An ESB within a collaborative enterprise helps in enabling Social Business Intelligence 2.0 by –

  • Understand and parse structured / unstructured data from various social sources
  • Integrate social data from various sources into a correlation engine or a sentiment analysis engine
  • Connect up with various Master data sources and lookup databases within the enterprise. This will help in classifying social data into relevant taxonomies.
  • Integrate support systems, R&D systems etc with social data streams so that automatic posts can be sent into appropriate channels based on incoming / inferred data
  • Pump all metrics and social analytics data into dashboards to create real-time actionable views for relevant stakeholders

An ESB can also leverage complementary technology such as in-memory management solutions to process Big Data effectively. Social Business Intelligence 2.0 is already here. I urge you to start considering your integration backbone / ESB as an effective platform to launch it within your enterprise today.

Until next time, Ciao!

About Dinesh Chandrasekhar

Dinesh Chandrasekhar has written 12 posts in this blog.

Dinesh Chandrasekhar has more than 16+ years experience in Application Architecture, Integration and Implementation across multiple industry verticals. He has special interest in on-premise / cloud integration, iPaaS solutions, high-speed messaging and solving complex integration problems. He is currently a Sr. Manager of Global Product Marketing at Software AG, responsible for the Application Integration product line.

4 Comments

  • Does InfoStream/Pulse and CEP of webMethods work together Out-of-Box in version 9? I am asking so because CEP is on IS and InfoStream is on cloud. I hope Niravana plays an important role to achieve the same.

    • Rankesh – Yes, Infostreams and CEP (webMethods Business Events) will work together. Btw, Infostreams is an on-premise solution.

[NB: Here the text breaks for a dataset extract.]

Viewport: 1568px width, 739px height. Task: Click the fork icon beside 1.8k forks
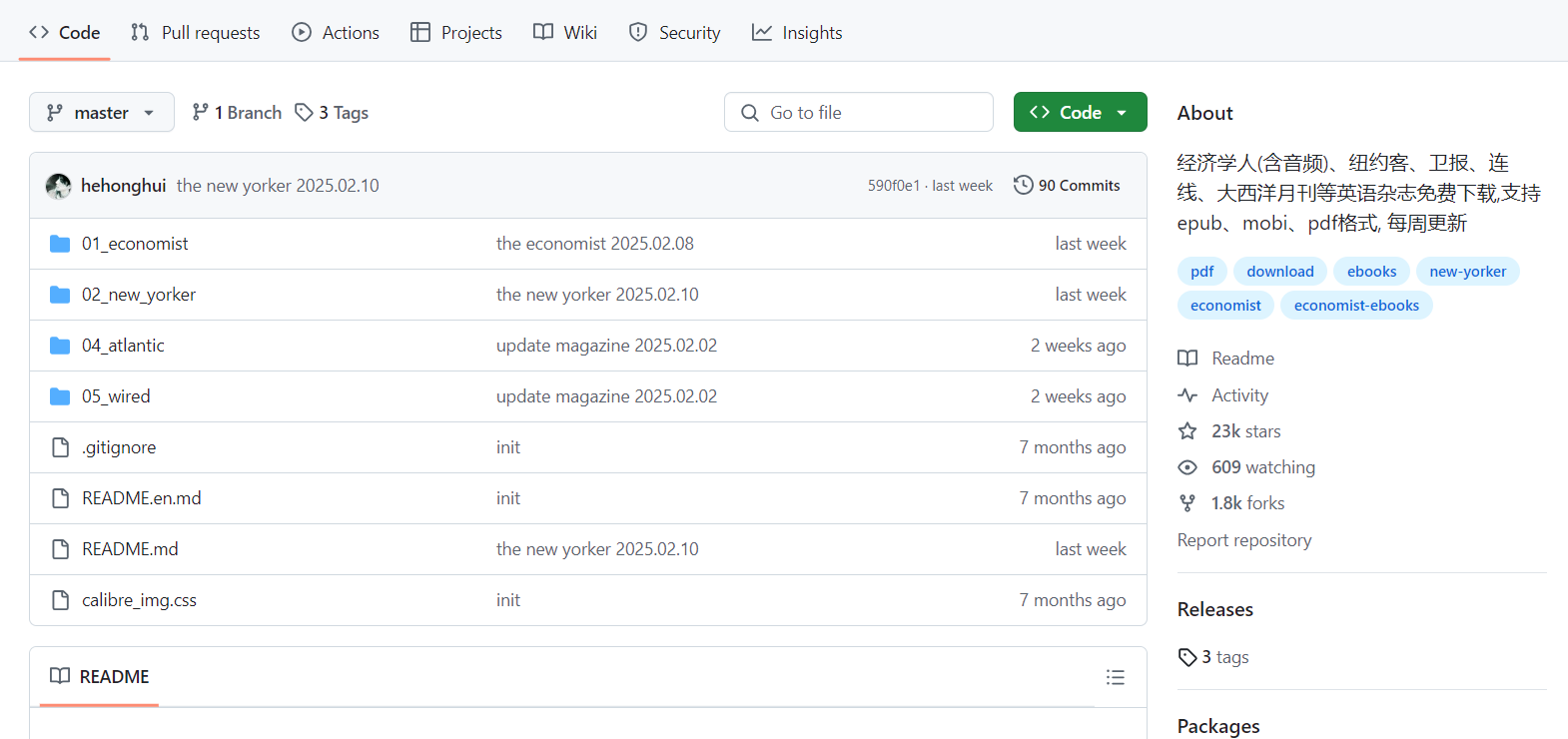(1187, 503)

  • I have always done processing in my head to figure out sentiment analysis related to stock tweets, but have longed for a sentiment analysis engine to do this for me automatically.

    I am curious how an internal R&D team might make use of the same Social Data. The above case you presented works for Support organization/CRM, but what about internal Dev/QA. Obviously they want to make the product better.

    • Joey, very interesting question and something that has to be discussed over a whiteboard. I don’t think I can justify that by answering in this response. However, to keep it concise, I will say that metrics drive more metrics. Some organizations implement a balanced scorecard or a similar notion to associate metrics and align top-level corporate goals to department-level objectives and all the way down to individual performance metrics. So, to your question, the Dev/QA team’s goals can be tied to metrics like number of fixes released, number of issues raised, number of calls from Support teams etc. And, those metrics are aggregated from the social feeds. So, if a developer’s performance metrics are tied directly to such metrics, it will boost his/her performance to make the product better.